French Label Rouge goes from strength to strength

Fresh oven-ready chicken, weight around 2kg, was the first poultry item to be branded as Label Rouge when the French quality assurance scheme was launched in 1968 – and it has retained pole position ever since.


Today 10 chickens in every 100 consumed in France carries the “red label” sticker, and this rises to two out of every three chickens sold by French supermarkets.

It is a degree of market penetration that must be unique and is a tribute to the pioneers who sat down nearly 50 years ago to knock the Label Rouge welfare assurance scheme into shape.

Label Rouge has brought back the traditional way of rearing chicken to the mass markets of the late 20th century and now the 21st century,” Agnes Laszczyk, director of Synalaf (Syndicat National des Labels Avicoles de France) told Poultry World.

“The scheme guarantees that customers are buying into the genuine article. Production is controlled by a series of specifications and supervised from incubation to slaughter. Flocks are subject to some 25,000 mandatory inspections a year to check the birds’ health and welfare and that they are being reared in accordance with the label code.

“It has made a vital contribution to sustaining rural development and bird diversity. There are many small family farms still operating throughout France who would have been forced off the land and doing something else if it were not for label,” she said, estimating that 40% of all poultry farmers are growing Label Rouge poultry, which make up 10% of total poultry consumption.

Mrs Laszczyk warned that it would be a mistake to assume that the Label Rouge regime would work for all types of poultry. Price was always the limiting factor, as it could be 60% over the non-Label product.

But chicken meat was proving quite resilient. Before the credit crunch, annual output of Label Rouge was put at 105m chickens a year, valued at €450m (£382m). And, while overall poultry consumption stalled in 2009 after decades of steady expansion, consumers stayed faithful to the farm assured brand.

Throughout the financial crisis, Synalaf has maintained its impressive range of Label Rouge poultry lines. In addition to chicken, the range includes turkey joints, turkey pieces, ducks, geese, quail, caponised chicken, straight guinea fowl and caponised guinea fowl. Whole black and bronze turkeys for Christmas are grown for a minimum of 140 days, but not hung before being eviscerated as in the UK.
● ● ● ● ●
### Goals
a. Answer these questions using the Label Rouge article:
(i) In what year was the Label Rouge scheme launched?
(ii) About how many mandatory inspections are Label Rouge flocks subject to each year?
(iii) For at least how many days are whole black and bronze Christmas turkeys grown?
b. Quote the Label Rouge article word for word, covering everything from "Mrs Laszczyk warned" down to "farm assured brand.".
c. Continue the article on France's Label Rouge poultry scheme, starting after its final sentence.

### Data listing
● ● ● ● ●
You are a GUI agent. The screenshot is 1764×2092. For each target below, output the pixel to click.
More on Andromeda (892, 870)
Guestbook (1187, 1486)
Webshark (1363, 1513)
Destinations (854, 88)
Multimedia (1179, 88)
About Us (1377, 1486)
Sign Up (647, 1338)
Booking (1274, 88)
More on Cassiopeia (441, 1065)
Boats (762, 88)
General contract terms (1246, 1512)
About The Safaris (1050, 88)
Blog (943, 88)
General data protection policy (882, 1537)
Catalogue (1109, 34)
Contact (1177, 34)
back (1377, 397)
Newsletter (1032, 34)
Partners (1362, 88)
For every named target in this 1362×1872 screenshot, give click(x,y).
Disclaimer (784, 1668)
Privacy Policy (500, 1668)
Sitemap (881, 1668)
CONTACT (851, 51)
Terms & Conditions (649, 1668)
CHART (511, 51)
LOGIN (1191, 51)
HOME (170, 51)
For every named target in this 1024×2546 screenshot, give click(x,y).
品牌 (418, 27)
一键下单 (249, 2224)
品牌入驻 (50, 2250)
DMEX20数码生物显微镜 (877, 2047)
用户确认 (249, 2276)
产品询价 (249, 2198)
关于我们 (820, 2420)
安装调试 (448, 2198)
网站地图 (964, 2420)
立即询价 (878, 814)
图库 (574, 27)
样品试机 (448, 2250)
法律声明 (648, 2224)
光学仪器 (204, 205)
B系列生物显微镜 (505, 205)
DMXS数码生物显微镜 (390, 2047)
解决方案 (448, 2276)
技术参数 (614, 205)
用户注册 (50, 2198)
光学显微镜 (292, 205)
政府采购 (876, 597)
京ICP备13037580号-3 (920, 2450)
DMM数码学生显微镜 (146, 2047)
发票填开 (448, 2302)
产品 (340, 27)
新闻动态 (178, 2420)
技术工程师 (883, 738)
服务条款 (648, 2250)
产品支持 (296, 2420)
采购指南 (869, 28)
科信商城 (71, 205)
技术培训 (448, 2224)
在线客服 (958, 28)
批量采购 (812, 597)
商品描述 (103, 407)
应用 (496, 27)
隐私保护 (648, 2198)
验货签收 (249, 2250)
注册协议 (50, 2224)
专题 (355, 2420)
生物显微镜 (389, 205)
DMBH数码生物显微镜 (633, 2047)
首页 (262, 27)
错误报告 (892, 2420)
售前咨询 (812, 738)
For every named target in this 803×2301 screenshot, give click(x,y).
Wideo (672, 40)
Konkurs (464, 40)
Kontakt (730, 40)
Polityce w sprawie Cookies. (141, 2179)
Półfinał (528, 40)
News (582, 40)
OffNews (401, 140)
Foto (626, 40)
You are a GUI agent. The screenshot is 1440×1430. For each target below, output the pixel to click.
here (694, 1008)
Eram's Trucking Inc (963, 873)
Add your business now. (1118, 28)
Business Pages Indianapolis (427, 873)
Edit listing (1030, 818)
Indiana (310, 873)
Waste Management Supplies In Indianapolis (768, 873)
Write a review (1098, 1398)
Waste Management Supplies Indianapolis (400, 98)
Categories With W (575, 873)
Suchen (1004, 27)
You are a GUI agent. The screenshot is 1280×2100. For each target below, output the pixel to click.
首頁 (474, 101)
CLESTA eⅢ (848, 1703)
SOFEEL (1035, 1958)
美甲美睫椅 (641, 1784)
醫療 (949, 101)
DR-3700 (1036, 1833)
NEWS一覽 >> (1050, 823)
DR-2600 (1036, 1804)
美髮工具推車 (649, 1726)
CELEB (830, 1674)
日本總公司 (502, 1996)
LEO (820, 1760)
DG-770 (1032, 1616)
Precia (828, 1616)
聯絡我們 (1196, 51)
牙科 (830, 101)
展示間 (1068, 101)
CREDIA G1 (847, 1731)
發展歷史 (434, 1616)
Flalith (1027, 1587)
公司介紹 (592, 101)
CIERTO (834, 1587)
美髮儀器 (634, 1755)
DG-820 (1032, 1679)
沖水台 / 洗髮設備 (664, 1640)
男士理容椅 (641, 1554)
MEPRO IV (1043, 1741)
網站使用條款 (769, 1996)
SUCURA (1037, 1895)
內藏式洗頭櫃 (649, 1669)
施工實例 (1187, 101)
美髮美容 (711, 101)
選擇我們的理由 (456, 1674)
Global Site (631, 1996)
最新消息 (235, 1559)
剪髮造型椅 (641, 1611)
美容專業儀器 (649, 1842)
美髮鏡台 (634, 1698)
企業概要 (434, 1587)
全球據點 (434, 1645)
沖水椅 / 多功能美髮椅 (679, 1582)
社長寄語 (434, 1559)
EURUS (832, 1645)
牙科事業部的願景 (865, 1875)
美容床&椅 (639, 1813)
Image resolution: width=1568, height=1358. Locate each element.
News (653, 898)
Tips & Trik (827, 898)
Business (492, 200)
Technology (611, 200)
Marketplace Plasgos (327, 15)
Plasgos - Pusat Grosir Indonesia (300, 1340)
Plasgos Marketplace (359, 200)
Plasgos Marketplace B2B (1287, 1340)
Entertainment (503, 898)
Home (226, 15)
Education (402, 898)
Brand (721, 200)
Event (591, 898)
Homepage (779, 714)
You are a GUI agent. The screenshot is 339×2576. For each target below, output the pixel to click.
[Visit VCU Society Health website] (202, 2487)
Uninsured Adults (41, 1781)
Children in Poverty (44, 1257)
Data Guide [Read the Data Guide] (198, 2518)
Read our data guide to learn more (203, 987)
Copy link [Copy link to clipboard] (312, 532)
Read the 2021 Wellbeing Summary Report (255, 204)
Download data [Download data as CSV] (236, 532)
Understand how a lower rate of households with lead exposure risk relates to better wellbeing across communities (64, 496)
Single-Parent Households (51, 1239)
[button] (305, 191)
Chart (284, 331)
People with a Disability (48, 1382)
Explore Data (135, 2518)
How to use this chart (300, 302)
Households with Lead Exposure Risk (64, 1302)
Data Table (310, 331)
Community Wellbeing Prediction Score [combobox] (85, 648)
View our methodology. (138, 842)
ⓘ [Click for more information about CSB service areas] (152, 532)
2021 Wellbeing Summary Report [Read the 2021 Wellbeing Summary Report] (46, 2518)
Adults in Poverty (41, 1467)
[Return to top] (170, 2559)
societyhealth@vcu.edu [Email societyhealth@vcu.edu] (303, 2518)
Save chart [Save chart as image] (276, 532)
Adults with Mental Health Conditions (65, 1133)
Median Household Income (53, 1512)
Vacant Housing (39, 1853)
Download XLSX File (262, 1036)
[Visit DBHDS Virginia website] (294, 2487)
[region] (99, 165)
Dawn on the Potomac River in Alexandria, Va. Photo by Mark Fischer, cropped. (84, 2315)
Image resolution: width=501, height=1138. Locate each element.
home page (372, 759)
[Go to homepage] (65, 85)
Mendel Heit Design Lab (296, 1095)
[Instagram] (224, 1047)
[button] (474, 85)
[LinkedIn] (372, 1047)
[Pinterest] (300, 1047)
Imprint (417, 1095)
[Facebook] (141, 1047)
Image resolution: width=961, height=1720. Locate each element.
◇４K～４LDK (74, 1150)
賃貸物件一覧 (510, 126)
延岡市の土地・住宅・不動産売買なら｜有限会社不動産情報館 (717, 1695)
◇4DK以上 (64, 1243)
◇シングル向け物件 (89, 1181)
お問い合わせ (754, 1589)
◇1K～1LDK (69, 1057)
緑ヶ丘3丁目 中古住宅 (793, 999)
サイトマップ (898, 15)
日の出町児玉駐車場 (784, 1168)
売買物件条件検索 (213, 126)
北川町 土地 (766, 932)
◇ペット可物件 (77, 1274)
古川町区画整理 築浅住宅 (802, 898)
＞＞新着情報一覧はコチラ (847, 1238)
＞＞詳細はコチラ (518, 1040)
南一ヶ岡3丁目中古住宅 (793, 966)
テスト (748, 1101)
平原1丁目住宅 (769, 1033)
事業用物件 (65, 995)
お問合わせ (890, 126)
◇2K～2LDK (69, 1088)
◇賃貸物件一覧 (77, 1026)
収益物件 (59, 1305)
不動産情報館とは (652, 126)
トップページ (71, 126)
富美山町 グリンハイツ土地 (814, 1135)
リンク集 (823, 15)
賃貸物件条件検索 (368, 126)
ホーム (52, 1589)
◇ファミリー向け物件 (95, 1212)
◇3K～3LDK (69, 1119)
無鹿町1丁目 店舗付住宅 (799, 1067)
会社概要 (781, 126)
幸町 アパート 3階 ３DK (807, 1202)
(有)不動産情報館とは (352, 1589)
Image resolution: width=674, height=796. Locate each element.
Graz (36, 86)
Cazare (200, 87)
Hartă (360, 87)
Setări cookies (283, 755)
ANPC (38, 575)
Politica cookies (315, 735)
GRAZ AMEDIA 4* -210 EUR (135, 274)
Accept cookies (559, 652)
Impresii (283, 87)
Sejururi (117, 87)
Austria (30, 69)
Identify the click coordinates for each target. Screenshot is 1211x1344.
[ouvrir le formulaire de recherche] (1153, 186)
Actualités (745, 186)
● ● ● ● ●
### Expected responses
a.
(i) 1968
(ii) Some 25,000
(iii) 140 days

b.
Mrs Laszczyk warned that it would be a mistake to assume that the Label Rouge regime would work for all types of poultry. Price was always the limiting factor, as it could be 60% over the non-Label product.

But chicken meat was proving quite resilient. Before the credit crunch, annual output of Label Rouge was put at 105m chickens a year, valued at €450m (£382m). And, while overall poultry consumption stalled in 2009 after decades of steady expansion, consumers stayed faithful to the farm assured brand.

c.
The controversial capon has special protective status on the grounds that it is a traditional product, part of the national heritage. The regulations controlling production require that caponisation must occur before nine weeks of age, rearing time is restricted to five months, stocking must be no more than 6.25 birds/sq m in house and 4 birds/sq m on range, minimum killing age is 150 days and oven-ready weights must be between 2.5kg and 3.5kg.

Breeders of capon strains use 46 crosses from old regional breeds to produce males with strong enough legs to carry the birds through to the full 150 days. The poulard – females from capon breeding flocks – have their own rearing code to produce 1.8kg of meat “of tender, incomparable flavour” and must be farmed no more than two hours’ drive from the point of slaughter and retail.

Marketing of the capon flocks is restricted to the Christmas season and demand has remained strong, despite some controversy surrounding the methods of production – or perhaps even because of it? “We prefer to believe that it is because of the superb eating quality of the capon,” said Mrs Laszczyk.


One of the aims set by the founding fathers of Label Rouge was to add value to free-range chicken by lifting it out of what was threatening to become a commodity market. The latest results from the two largest poultry meat companies in France – LDC, which majors on Label Rouge, and Doux Poultry, which does not – indicate that this objective has been met.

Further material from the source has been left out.